Size Matters

A few years ago I made a resolution to learn the piano. The plan was to start a daily routine of practice and self improvement until after X number of years I would become a competent/excellent/world changing pianist.

The Honeymoon

As is the norm with the early stages of any such pursuit my schedule of practice and self improvement began well. The novelty of gaining the basic coordination skills required to play a simple tune drove me on to spend numerous hours in front of the keyboard. As I loaded my microKORG onto the luggage belt at the airport for the family holiday it was fairly clear…the obsession was in full flight.

The Reality

Six months later and the keyboard was back under the bed gathering dust. Sound familiar? After numerous such instances I started reflecting on how to go about applying myself properly when a new interest came, and inevitably, went. The best place to look would seemingly be the one thing I have stuck at over the years. The drum kit.

Back to the Start

Young and clueless

So at 13, watching enviously as my brother unpacked his new Premier kit, why did I pick up a pair of sticks and (vitally) not put them down? What was the difference in my approach when it came to the drums when so many other interests had fallen by the wayside?




A Question of Scale

The micro approach

On reflection, one of the solutions here seems to be about the scale of the approach. Giving proper attention to the micro rather than the big picture or the macro. The big picture, whilst also being the very thing that inspires at the beginning, can stifle progress and eventually become fatal to the whole pursuit. The sheer size of the journey ahead seems insurmountable. Addressing the task in small (or even microscopic) chunks, whilst less instantly gratifying, can lead to real progress. So far, so glaringly obvious. Right? No pain, no gain and all that. Well actually the point here is about how specific and exacting you’re willing to be. It’s the difference between spending an hour a day working on your ‘jazz’ playing, or an hour a day on left foot independence with a right hand ostinato. Applying the requisite levels of patience, commitment and diligence that this method requires can set you on the path to tangible improvement.

In Practice

26 and still Cluless

So what does this mean for your day-to-day practice plan? Identifying where your weaknesses lay is the first port of call. These may be broad issues such as ‘I don’t have a good feel’ or a more specific concern: ‘I dont have enough control over my ghost notes’. However large or small the problem, it should be addressed in a precise way. An hour working on ‘feel’ might be fun but is essentially just an estimation of the problem. Try and find an exercise that addresses the issue head-on and practically. If your ‘feel’ isn’t right, record yourself playing along to a classic drum groove then listen back. If you hear any flams or inconsistencies from the original recording, adjust your playing accordingly. If ghost notes are the problem write out permutations of paradiddles, split the hands between snare and hats and keep the accents on 2 + 4.


Time to spare 

Dedicating the necessary amount of time and effort to each problem is also a key requirement. I’ve been working on an

Alan Dawson – Guru

Alan Dawson single-stoke roll exercise for over 2 years! The aim not being completion of the exercise but instead maximising the benefits you garner along the way.
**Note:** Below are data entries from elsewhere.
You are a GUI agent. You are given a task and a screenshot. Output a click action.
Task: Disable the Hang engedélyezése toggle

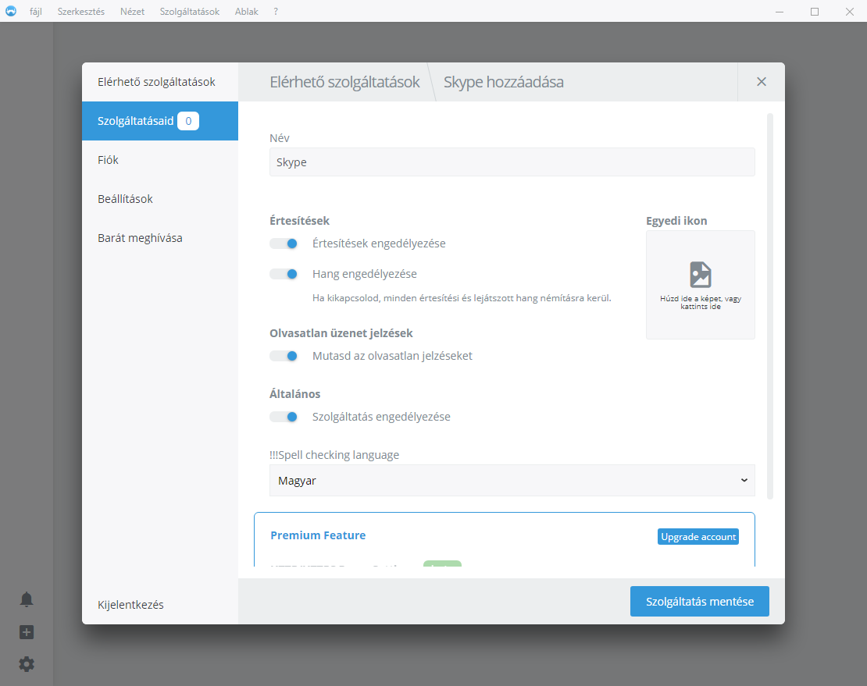284,274

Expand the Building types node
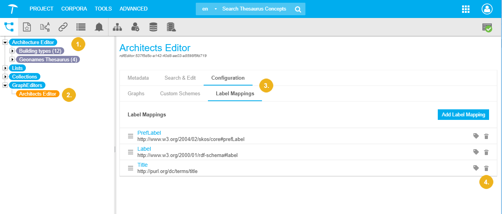12,51
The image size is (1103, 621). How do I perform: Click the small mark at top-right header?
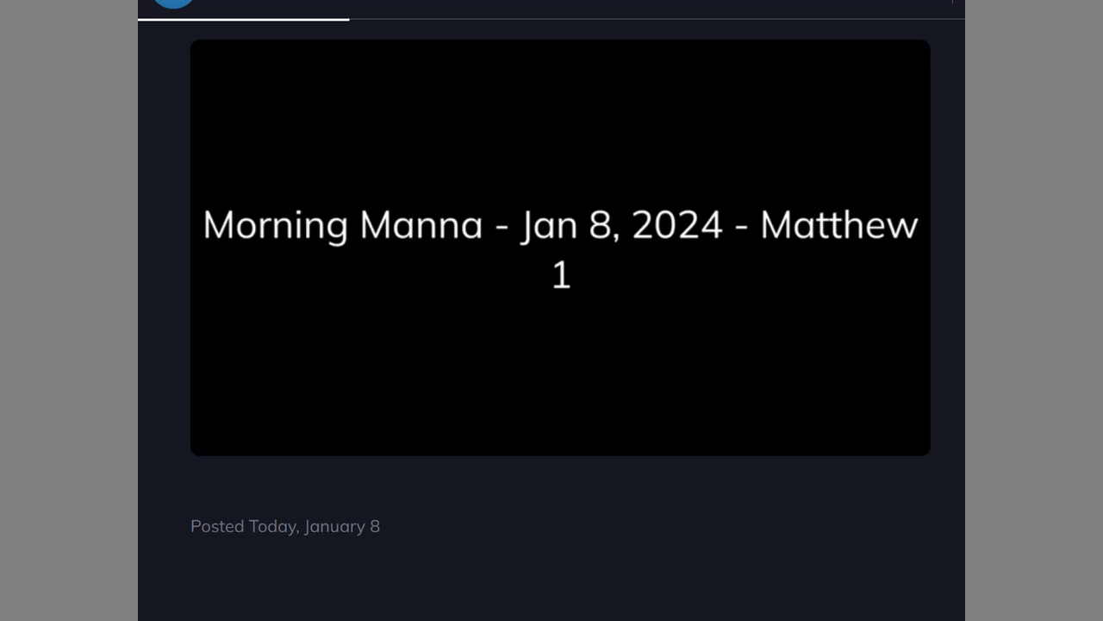coord(952,2)
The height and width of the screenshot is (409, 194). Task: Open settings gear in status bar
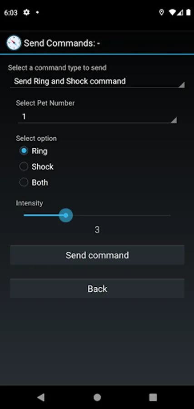26,12
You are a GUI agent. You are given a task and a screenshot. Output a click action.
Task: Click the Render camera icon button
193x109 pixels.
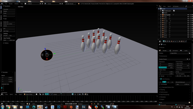(160, 51)
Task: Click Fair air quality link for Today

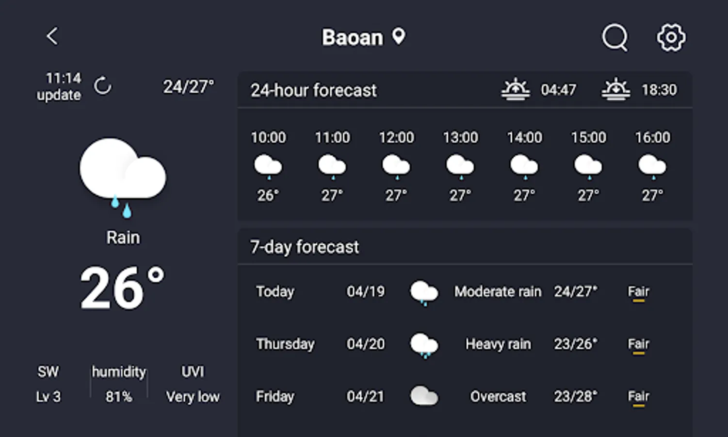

Applied in the correct way over a long enough period, this ethos can bring real improvement. Maybe next time I sit down at the piano i’ll try and remember to find enjoyment in the small challenges. Then the big picture will take care of itself.





Filed under Opinion Articles

3 Responses to Size Matters

  1. Hi Sam, I dig your vibe, man – can’t help myself with the hipster patois! – and this article really speaks to me.

    I tried several instruments as a kid, but it was drums that ‘took’, aged 13. I must confess I’ve often been a bit slack, practice wise, and I’ve subsequently spent almost as much time playing various guitars as I have drums. I’ve also added bass and keys to the arsenal, including upright ‘bull fiddle’ and a Rhodes 54 (formerly owned by Mr Pescod). Whilst I don’t want to stop with any of these instruments, I do nonetheless want to really focus on improving my core drumming skills, and I’ve had persistent issues in some areas for like, well, forever!

    Occasionally I manage to shrink my focus down on to one or three of the various issues – bass drum control/stamina/speed; stick control & hand techniques (fast single-handed sixteenths, a la ‘funky drummer’ / samba jazz / speed metal are a real bugbear for me); and so on – yet still my awareness of the magnitude of my overall shortcomings seems to frequently crush the will to persist with disciplined focus.

    However, I do feel I have slowly been evolving towards the sort of ideas you describe above: writing out various permutations of exercises that might help, spending lots of time on them, etc. I also realise I need to do it with a metro-gnome more often: I tell mine I’ll always count on her, but she’s not always there for me!

  2. Mike Walsh

    Sam…thank you for the insights. Oftentimes, it’s the little reminders that time spent on something you CAN’T do is the most valuable. Also, keeping at something over the long haul yields benefits other than the expertise one seeks.

    Again, thank you for sharing.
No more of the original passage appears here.